_Brief_
Each line below that contains "gobierno" should be counted. Give only the total.

Stored items
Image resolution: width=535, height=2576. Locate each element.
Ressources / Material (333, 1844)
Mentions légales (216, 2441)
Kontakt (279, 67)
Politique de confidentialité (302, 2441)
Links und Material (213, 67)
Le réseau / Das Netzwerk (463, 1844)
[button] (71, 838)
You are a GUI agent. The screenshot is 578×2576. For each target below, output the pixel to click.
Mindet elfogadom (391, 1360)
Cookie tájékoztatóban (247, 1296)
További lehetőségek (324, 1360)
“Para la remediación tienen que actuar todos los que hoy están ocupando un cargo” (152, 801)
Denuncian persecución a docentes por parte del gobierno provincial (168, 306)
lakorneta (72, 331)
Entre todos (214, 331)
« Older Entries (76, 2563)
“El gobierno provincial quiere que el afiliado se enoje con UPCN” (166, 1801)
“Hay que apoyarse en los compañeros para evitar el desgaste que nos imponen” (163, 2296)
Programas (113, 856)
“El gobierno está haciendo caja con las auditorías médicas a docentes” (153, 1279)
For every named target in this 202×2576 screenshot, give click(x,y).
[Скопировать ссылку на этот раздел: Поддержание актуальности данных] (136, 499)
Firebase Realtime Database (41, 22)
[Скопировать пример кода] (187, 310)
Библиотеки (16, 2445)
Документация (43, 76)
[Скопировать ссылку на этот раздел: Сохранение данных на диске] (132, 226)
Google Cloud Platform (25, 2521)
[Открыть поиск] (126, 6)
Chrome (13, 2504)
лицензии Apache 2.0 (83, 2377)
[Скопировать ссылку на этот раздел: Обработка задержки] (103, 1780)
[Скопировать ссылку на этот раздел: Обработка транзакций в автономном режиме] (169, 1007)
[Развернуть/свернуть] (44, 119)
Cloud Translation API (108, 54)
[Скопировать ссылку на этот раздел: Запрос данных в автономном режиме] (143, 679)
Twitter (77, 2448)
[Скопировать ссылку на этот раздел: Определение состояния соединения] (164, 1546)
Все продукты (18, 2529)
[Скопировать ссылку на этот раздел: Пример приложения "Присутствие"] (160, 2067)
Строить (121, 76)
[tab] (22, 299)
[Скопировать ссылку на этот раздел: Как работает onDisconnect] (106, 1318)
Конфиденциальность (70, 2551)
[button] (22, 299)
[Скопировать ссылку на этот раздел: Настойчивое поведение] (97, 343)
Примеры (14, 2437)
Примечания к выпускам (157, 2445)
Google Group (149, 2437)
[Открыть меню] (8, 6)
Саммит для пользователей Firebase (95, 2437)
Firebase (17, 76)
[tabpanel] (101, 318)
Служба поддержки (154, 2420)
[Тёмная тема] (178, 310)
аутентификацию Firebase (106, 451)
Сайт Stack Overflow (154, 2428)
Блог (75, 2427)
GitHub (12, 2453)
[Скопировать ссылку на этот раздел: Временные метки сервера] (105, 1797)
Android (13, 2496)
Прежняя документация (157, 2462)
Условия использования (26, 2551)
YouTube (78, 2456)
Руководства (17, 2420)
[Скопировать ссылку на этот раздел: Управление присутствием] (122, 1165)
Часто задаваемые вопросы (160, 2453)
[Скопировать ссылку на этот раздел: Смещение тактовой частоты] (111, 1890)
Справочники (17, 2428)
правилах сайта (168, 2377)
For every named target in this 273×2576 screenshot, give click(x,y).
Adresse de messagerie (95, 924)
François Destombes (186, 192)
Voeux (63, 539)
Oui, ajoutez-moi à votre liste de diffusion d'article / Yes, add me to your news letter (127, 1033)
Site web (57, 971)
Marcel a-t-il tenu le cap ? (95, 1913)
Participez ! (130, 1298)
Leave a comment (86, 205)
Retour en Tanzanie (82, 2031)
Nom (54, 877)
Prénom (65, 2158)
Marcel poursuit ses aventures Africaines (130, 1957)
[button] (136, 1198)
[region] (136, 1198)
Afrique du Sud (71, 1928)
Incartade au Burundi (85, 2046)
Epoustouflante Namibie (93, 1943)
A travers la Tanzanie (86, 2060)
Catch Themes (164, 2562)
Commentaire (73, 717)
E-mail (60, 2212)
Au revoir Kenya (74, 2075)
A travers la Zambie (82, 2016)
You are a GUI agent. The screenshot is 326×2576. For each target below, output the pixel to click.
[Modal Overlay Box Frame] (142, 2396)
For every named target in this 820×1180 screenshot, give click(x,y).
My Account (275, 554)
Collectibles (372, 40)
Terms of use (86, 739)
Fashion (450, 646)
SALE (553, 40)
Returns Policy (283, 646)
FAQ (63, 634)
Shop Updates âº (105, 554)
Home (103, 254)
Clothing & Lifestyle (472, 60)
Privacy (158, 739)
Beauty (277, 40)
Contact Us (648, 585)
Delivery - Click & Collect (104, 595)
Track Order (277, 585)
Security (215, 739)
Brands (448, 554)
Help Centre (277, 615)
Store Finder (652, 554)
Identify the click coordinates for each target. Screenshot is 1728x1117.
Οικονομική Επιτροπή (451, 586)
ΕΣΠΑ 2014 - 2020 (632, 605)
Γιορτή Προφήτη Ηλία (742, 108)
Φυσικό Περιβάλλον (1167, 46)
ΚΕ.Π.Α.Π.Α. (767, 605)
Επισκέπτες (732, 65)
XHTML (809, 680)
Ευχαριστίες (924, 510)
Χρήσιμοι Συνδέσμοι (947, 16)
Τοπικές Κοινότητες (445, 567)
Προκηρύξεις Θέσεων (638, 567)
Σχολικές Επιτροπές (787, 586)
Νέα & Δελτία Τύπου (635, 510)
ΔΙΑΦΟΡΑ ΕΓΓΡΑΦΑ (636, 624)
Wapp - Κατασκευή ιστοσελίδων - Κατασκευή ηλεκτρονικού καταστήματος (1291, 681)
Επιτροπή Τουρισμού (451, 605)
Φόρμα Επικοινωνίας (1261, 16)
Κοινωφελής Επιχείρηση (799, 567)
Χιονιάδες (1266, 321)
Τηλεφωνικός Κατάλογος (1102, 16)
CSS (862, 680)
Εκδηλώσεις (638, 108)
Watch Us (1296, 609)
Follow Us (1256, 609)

_Answer_
3